**Task**
Reproduce everything from the start of the records down to the line containing "Action: (9, 20)", with both ends included.
§ §
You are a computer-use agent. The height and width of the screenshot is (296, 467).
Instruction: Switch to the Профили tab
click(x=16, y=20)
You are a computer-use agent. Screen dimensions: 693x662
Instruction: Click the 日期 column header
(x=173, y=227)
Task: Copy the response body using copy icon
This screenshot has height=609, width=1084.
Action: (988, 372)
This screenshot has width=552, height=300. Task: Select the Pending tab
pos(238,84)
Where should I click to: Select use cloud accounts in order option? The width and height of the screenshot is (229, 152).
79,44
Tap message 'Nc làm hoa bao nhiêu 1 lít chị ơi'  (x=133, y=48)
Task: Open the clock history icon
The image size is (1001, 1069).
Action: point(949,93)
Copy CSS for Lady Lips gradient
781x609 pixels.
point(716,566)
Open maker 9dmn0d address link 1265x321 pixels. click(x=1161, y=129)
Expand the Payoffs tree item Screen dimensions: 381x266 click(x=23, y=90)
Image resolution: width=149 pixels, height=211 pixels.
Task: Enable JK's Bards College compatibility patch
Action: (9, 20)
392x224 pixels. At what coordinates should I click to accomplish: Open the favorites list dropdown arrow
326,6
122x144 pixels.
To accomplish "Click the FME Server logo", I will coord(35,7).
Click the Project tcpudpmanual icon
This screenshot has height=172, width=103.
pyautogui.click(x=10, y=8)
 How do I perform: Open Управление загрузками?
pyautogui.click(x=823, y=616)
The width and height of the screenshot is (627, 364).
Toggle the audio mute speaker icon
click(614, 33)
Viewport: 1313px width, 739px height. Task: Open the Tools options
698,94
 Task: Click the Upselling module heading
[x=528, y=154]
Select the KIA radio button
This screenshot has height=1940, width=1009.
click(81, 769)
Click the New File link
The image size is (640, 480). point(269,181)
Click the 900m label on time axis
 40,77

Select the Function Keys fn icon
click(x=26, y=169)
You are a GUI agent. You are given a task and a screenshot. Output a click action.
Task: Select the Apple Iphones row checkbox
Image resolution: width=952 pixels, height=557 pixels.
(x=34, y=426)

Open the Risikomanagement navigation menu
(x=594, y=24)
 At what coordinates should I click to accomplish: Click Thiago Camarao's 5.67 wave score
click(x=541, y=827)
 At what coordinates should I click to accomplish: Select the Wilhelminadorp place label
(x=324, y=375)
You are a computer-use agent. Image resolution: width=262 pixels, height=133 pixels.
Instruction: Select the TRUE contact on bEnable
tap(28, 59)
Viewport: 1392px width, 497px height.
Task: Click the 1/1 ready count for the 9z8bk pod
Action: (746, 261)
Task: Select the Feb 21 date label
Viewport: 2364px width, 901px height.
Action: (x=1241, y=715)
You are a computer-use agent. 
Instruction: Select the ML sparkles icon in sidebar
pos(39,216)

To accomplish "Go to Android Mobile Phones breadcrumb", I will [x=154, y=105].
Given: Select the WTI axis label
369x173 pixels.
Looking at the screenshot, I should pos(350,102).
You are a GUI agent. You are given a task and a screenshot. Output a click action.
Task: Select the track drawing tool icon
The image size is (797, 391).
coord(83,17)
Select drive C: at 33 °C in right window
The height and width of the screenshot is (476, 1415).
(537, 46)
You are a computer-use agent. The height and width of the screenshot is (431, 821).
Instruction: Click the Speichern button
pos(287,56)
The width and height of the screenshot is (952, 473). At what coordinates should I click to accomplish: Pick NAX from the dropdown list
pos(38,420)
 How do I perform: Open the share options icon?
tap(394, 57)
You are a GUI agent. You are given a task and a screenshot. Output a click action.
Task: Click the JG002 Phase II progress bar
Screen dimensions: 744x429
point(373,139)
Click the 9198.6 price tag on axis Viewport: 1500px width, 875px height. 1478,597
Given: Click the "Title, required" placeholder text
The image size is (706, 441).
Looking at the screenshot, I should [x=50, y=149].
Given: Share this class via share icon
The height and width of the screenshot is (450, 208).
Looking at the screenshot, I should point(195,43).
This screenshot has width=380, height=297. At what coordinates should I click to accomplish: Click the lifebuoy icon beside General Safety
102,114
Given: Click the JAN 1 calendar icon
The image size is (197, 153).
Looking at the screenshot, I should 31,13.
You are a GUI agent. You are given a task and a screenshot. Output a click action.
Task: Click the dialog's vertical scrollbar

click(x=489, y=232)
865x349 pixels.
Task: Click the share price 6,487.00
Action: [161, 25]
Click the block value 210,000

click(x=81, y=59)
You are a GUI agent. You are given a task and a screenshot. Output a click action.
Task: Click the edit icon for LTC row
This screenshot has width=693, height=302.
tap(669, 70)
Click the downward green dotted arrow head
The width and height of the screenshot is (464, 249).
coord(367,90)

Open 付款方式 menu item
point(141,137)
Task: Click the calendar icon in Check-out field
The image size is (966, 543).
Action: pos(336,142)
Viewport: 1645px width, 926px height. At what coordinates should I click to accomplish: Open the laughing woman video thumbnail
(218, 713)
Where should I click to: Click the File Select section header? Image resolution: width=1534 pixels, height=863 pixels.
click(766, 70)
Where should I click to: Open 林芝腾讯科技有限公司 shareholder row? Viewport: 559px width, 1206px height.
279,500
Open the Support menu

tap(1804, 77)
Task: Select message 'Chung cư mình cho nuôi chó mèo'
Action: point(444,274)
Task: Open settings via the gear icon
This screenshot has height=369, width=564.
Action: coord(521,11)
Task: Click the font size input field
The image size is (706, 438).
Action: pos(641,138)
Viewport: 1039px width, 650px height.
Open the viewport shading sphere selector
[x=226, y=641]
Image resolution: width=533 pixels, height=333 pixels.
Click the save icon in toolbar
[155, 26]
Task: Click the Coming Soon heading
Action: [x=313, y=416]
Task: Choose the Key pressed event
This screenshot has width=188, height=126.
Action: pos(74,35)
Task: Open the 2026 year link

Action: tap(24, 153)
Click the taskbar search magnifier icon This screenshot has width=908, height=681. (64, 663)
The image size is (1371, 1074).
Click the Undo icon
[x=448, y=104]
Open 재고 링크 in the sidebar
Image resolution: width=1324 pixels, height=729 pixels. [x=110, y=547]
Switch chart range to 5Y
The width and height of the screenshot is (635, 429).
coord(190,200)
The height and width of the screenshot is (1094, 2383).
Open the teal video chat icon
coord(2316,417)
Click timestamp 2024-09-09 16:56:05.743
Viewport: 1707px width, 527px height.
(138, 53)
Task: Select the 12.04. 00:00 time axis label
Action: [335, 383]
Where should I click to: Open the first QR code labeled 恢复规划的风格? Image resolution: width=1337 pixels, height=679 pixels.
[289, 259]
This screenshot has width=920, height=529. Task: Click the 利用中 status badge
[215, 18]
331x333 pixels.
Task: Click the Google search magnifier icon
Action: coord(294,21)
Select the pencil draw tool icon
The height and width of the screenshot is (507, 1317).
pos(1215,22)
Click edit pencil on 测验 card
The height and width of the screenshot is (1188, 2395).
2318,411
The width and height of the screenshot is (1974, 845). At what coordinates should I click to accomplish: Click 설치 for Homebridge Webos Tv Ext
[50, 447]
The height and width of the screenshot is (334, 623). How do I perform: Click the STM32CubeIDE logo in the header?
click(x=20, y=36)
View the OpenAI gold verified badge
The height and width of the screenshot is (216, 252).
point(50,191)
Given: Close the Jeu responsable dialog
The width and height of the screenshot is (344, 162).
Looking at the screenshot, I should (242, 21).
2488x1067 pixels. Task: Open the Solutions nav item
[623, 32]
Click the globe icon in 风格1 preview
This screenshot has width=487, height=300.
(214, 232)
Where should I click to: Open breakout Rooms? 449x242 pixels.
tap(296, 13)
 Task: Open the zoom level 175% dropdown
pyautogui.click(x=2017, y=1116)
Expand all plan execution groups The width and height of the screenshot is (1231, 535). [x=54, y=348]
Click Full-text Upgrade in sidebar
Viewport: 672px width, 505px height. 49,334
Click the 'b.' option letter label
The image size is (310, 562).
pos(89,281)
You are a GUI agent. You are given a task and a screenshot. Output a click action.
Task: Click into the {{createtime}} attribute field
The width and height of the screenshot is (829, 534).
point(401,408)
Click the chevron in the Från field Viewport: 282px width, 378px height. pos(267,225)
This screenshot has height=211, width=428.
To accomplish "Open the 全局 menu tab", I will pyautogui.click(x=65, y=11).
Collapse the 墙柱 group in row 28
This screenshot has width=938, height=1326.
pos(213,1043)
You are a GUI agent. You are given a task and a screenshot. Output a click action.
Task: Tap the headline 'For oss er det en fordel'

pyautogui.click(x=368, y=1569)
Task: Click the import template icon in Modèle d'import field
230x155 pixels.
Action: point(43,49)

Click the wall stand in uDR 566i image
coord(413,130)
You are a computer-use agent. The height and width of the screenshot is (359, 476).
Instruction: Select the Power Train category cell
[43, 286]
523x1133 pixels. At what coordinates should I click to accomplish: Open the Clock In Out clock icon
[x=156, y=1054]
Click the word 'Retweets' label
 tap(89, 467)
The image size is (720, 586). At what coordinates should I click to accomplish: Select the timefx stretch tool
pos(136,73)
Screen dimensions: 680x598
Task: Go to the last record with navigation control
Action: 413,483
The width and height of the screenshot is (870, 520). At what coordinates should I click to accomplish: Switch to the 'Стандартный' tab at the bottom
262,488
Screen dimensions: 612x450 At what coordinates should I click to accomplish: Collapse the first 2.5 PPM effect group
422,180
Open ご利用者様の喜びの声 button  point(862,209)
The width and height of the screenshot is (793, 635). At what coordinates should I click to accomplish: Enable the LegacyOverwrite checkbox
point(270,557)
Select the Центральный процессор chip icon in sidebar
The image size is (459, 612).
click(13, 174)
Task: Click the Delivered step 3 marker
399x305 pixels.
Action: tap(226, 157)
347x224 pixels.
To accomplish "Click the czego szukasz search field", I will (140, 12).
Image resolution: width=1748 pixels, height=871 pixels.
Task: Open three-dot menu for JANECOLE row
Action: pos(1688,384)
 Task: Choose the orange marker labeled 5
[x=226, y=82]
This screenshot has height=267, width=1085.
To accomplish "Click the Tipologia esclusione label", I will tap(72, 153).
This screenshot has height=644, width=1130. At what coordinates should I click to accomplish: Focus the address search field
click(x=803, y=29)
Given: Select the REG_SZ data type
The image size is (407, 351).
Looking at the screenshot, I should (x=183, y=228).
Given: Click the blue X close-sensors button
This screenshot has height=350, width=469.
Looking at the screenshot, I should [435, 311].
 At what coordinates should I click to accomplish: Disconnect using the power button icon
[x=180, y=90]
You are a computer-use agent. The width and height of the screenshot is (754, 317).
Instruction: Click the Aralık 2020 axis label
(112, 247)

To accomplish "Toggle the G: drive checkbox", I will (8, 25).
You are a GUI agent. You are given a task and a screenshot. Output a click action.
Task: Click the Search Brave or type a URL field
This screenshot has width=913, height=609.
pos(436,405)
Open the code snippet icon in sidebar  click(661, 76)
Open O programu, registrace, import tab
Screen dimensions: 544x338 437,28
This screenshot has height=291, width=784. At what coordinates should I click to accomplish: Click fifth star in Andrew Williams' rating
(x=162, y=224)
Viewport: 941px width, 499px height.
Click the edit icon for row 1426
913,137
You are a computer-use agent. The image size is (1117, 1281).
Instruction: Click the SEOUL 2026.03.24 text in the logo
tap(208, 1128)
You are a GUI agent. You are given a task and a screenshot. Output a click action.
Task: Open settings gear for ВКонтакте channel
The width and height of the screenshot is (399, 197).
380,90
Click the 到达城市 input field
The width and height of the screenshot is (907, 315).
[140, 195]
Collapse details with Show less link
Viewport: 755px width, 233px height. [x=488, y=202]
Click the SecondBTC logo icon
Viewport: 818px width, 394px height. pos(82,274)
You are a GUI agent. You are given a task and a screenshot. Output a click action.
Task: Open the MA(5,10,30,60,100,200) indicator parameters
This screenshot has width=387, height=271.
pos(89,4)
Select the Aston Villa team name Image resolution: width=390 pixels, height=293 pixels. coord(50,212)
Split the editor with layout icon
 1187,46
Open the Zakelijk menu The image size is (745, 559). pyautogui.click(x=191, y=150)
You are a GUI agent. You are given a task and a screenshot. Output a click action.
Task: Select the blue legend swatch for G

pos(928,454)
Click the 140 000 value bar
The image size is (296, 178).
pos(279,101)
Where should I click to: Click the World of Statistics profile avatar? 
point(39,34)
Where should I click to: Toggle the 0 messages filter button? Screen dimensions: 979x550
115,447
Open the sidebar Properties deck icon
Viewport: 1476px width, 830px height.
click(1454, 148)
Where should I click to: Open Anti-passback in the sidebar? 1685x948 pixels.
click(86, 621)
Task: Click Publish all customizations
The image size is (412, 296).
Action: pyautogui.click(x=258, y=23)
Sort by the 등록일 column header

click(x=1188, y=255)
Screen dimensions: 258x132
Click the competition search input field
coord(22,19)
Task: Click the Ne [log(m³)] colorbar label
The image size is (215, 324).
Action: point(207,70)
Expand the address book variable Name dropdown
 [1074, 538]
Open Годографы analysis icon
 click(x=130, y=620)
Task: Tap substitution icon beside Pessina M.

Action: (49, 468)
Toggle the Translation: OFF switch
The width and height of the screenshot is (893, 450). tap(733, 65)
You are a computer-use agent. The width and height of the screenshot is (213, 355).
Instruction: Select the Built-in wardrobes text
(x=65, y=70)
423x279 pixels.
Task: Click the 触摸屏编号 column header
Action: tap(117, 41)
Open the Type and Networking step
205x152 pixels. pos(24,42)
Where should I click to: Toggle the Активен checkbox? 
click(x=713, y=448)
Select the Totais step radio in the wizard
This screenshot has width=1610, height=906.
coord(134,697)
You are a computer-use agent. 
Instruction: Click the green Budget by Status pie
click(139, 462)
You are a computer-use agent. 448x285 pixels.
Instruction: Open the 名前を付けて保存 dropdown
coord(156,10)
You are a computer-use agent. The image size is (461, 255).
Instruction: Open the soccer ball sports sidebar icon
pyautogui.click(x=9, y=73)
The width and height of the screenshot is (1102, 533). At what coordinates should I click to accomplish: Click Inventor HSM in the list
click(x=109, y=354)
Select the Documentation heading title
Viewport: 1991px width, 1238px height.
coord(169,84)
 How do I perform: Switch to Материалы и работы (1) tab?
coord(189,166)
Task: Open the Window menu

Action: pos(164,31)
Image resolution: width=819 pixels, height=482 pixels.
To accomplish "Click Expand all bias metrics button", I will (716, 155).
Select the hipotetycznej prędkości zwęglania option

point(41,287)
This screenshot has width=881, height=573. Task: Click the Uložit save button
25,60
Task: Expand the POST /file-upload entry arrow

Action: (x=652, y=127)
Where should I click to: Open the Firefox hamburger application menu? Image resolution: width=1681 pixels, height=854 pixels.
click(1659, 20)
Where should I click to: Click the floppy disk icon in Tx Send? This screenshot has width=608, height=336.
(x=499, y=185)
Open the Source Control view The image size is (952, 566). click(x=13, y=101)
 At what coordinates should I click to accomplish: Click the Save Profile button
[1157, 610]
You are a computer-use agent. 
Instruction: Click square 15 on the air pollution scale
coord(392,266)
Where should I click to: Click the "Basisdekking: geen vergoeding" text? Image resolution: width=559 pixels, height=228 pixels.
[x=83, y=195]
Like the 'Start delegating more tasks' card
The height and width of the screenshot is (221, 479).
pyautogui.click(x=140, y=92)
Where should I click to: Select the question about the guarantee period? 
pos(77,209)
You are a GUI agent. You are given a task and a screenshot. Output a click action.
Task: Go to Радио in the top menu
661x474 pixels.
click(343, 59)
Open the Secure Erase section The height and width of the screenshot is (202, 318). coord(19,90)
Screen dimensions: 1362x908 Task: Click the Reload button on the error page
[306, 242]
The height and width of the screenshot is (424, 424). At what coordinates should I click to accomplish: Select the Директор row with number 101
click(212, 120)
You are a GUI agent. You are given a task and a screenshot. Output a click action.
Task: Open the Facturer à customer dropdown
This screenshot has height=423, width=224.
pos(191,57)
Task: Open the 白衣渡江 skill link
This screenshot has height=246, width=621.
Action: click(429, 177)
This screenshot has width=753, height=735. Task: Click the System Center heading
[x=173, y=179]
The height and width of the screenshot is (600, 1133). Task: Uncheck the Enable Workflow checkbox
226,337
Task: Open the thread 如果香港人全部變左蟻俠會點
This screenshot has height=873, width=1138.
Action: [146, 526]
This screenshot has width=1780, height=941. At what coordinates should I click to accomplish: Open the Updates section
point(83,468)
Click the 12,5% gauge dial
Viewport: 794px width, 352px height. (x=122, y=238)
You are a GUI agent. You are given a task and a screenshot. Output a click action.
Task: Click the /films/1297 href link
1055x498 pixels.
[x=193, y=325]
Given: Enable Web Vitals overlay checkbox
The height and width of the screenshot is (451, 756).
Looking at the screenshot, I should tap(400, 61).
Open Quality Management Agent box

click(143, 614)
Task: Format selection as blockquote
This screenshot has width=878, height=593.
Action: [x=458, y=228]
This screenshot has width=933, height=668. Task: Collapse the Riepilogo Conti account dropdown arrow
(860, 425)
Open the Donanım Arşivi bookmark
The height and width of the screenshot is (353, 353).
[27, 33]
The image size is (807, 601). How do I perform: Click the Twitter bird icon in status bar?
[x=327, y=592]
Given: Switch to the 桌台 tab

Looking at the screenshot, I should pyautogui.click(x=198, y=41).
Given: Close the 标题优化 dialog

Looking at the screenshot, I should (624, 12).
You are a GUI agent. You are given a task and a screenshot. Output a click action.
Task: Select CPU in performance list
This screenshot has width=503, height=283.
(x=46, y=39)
§ §
**Result of the exercise**
You are a computer-use agent. The height and width of the screenshot is (296, 467).
Instruction: Switch to the Профили tab
click(x=16, y=20)
You are a computer-use agent. Screen dimensions: 693x662
Instruction: Click the 日期 column header
(x=173, y=227)
Task: Copy the response body using copy icon
This screenshot has height=609, width=1084.
Action: (988, 372)
This screenshot has width=552, height=300. Task: Select the Pending tab
pos(238,84)
Where should I click to: Select use cloud accounts in order option? The width and height of the screenshot is (229, 152).
79,44
Tap message 'Nc làm hoa bao nhiêu 1 lít chị ơi'  (x=133, y=48)
Task: Open the clock history icon
The image size is (1001, 1069).
Action: point(949,93)
Copy CSS for Lady Lips gradient
781x609 pixels.
point(716,566)
Open maker 9dmn0d address link 1265x321 pixels. click(x=1161, y=129)
Expand the Payoffs tree item Screen dimensions: 381x266 click(x=23, y=90)
Image resolution: width=149 pixels, height=211 pixels.
Task: Enable JK's Bards College compatibility patch
Action: (9, 20)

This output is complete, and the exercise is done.